Il mondo sotterraneo di Verzino, tra insediamenti rupestri e Grave

C’è un mondo sotterraneo a Verzino, in provincia di Crotone. Qui tra la valle del Marchesato e l’alta Sila, si trova un insediamento rupestre abitato da civiltà preistoriche, paleolitica prima e neolitica poi che, resistendo da millenni, è fatto di grotte alte fino quattro metri e larghe fino a sette metri.

Una sorta di agglomerato urbano che sarebbe stato costruito dallo stesso popolo, in tutto il bacino del Mediterraneo, come dimostrano le analogie degli insediamenti di Matera, Casabona, Massafra, Petilia e Zungri. C’è stata un’unica civiltà preistorica che per libera scelta ha deciso di utilizzare insediamenti ipogei come abitazione.

E qui, nella provincia di Crotone, gli studiosi sono riusciti a differenziare le diverse tipologie di habitat rupestre calabrese. Così da elencare diversi modelli di villaggi: si parte con i grandi casali rupestri di Casabona, Verzino, Caccuri e Zungri, per poi passare ai piccoli nuclei insediativi composti da poche unità come Melissa e Rocca di Neto, fino alle dimore rupestri isolate, assimilabili all’insediamento sparso, come l’abitazione di Belvedere Spinello.
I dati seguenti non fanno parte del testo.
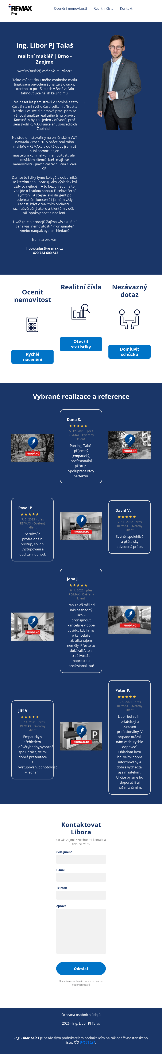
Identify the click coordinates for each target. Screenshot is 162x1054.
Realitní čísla (103, 8)
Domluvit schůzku (129, 352)
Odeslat (81, 968)
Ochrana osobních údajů (81, 1014)
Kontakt (126, 8)
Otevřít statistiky (81, 344)
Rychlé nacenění (32, 357)
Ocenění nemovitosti (70, 8)
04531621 (87, 1042)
Questi insediamenti, realizzati nella preistoria delle popolazioni autoctone, sono stati poi utilizzati intorno al 700 dopo Cristo, dai monaci basiliani. A seguito dell’editto dell’imperatore Leone III l’Isaurico, con il quale è stata abolita l’iconoclastia, i monaci di religione cattolica hanno utilizzato le grotte per nascondersi dalle persecuzioni. È probabile che un gruppo sia rimasto nella zona dove ha iniziato a coltivare la terra, introducendo nuove piante.

Con il passare del tempo le grotte sono diventate le abitazioni delle fasce più povere della popolazione. Le classi sociali meno abbienti, non potendosi permettere normali abitazioni, hanno iniziato a colonizzare le grotte rupestri, adibendole all’uso dell’epoca. Sulle pareti gli studiosi hanno infatti trovato fori che sono forse serviti per posizionare pali sui quali erano state messe delle mensole.

Oggi, questi insediamenti continuano a essere oggetto di studio da parte degli scienziati, come testimonia la  campagna esplorativa durata mesi e condotta da gruppi speleologici calabresi, pugliesi e siciliani. La ricerca ha reso possibile il congiungimento delle tre grotte di Verzino. Si parla dunque di oltre 5000 metri topografati che permettono non solo di conoscere e far conoscere il Complesso Le Grave, ma soprattutto lo rendono il complesso di grotte più lunghe del Meridione e la seconda più lunga d’Italia.